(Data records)
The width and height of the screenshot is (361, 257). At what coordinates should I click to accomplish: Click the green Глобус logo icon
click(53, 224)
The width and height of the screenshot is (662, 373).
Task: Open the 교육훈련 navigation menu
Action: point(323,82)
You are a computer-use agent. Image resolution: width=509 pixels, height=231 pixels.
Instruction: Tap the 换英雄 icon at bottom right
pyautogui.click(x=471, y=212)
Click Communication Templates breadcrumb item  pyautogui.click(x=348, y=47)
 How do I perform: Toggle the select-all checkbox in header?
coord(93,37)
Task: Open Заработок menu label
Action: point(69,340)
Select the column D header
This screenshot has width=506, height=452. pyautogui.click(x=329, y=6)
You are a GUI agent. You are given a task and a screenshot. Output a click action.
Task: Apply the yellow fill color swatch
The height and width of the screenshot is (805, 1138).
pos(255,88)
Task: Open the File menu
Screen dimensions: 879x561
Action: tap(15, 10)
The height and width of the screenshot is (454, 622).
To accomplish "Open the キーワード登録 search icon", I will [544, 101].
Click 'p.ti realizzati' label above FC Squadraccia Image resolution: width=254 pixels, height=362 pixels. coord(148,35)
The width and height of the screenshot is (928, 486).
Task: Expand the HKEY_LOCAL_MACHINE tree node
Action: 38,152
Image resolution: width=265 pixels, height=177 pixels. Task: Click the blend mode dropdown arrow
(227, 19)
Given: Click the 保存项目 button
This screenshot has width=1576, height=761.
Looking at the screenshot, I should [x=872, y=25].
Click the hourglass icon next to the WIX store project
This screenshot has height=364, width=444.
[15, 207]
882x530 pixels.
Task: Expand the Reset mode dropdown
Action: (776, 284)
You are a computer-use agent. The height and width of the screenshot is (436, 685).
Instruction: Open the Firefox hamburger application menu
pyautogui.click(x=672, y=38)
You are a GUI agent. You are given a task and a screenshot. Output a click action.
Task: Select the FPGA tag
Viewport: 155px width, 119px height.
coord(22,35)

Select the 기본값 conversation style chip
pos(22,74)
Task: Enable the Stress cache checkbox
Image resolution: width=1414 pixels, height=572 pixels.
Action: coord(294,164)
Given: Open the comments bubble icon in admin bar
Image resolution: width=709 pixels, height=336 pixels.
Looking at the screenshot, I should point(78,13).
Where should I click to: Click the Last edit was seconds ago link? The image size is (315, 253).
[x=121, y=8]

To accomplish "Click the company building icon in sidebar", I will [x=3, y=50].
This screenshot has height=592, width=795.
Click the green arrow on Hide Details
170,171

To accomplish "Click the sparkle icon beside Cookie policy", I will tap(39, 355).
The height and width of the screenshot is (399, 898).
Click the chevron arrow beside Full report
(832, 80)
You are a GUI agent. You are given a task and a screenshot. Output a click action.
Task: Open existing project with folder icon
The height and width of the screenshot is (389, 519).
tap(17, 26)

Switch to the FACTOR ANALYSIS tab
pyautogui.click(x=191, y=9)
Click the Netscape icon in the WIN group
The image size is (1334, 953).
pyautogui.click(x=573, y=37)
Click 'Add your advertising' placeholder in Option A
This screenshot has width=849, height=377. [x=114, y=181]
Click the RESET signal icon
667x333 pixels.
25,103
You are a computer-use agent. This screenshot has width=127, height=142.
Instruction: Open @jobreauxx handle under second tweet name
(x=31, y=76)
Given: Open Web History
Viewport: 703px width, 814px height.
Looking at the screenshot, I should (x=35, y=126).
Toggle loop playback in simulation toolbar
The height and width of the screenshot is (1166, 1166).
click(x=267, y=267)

Required work:
Lay out the lines from the one containing "Given: Open Web History" through the end of the items above as a Markdown table with two columns, Row and Line. Number each row and leave out any blank lines.

Complete answer:
| Row | Line |
|---|---|
| 1 | Given: Open Web History |
| 2 | Viewport: 703px width, 814px height. |
| 3 | Looking at the screenshot, I should (x=35, y=126). |
| 4 | Toggle loop playback in simulation toolbar |
| 5 | The height and width of the screenshot is (1166, 1166). |
| 6 | click(x=267, y=267) |